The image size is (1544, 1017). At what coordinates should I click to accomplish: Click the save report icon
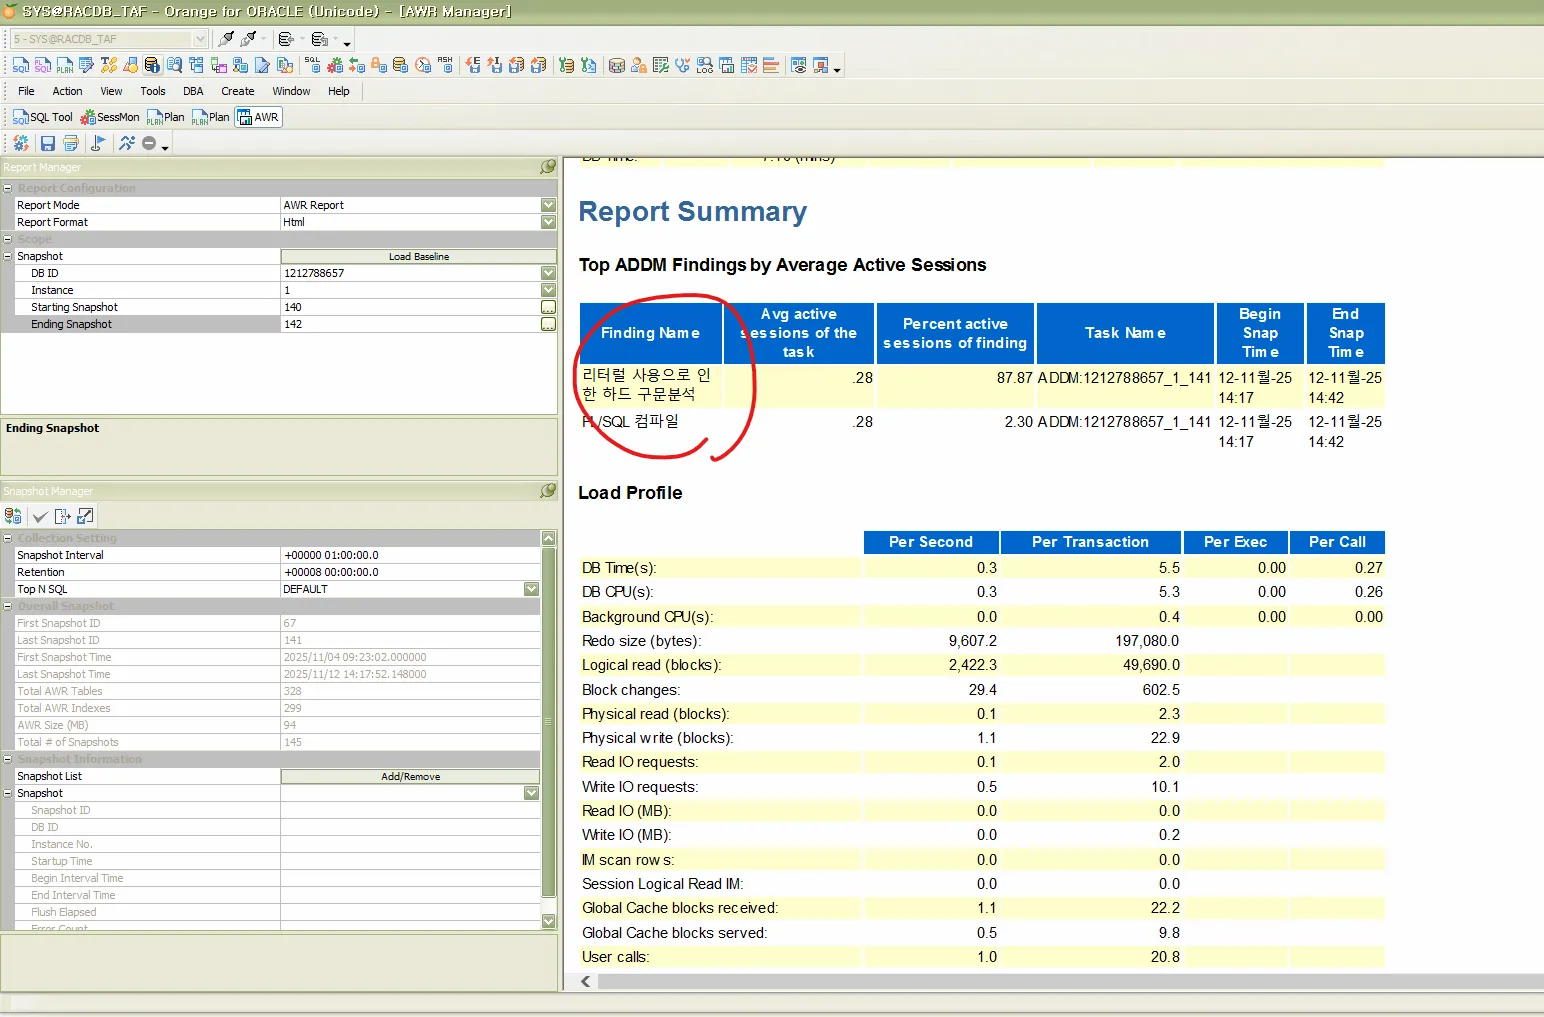[47, 143]
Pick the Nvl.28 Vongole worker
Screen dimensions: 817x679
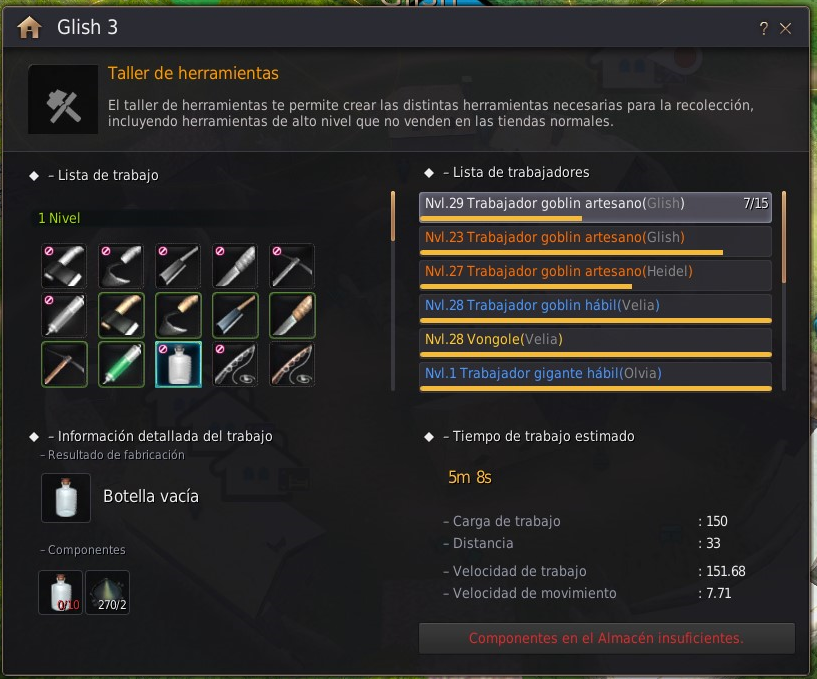coord(595,342)
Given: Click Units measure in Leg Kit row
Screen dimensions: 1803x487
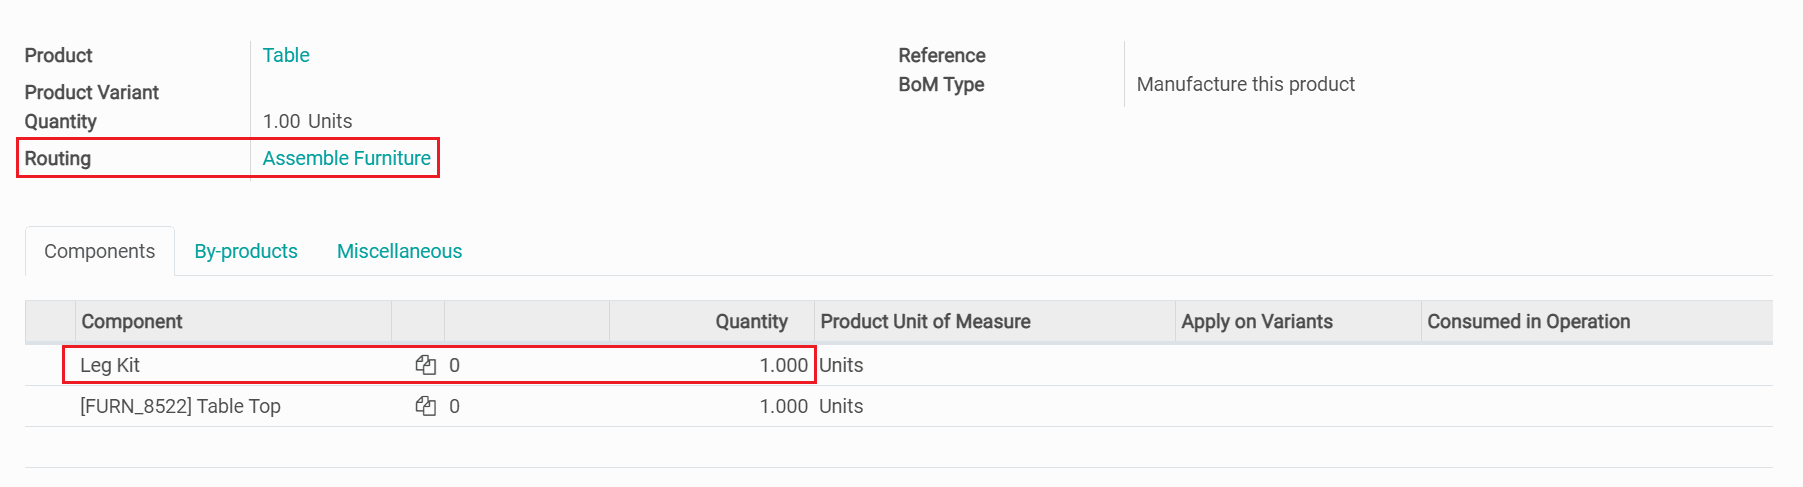Looking at the screenshot, I should tap(841, 365).
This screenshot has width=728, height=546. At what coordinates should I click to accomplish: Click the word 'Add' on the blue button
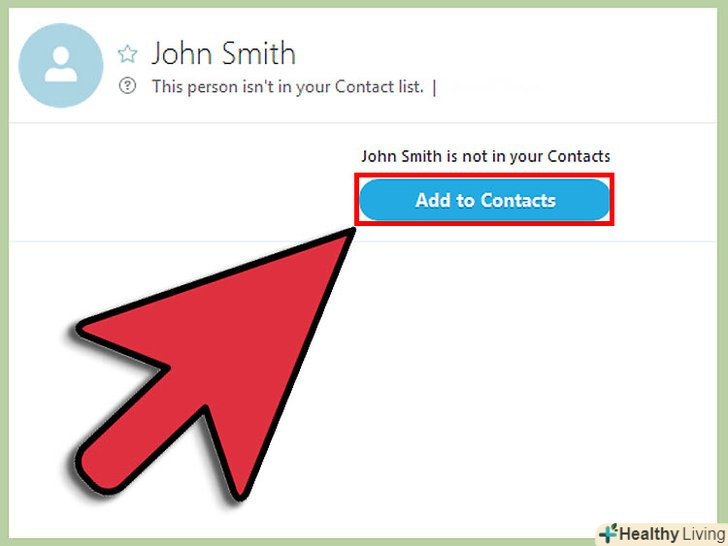[433, 200]
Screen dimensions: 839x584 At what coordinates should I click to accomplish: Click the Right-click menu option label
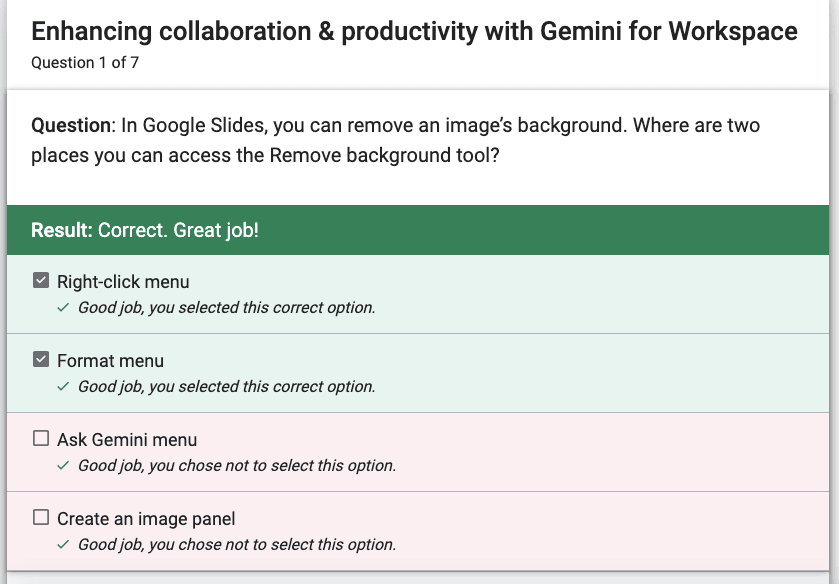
------------
Please return exactly the lines from the one containing "Given: Click Units measure in Leg Kit row" through the end of the material above, both ends included, but not the pictures.

Given: Click Units measure in Leg Kit row
Screen dimensions: 1803x487
Looking at the screenshot, I should tap(841, 365).
This screenshot has width=728, height=546. At what coordinates should I click to accomplish: Click the word 'Add' on the blue button
[433, 200]
Screen dimensions: 839x584 At what coordinates should I click to accomplish: Click the Right-click menu option label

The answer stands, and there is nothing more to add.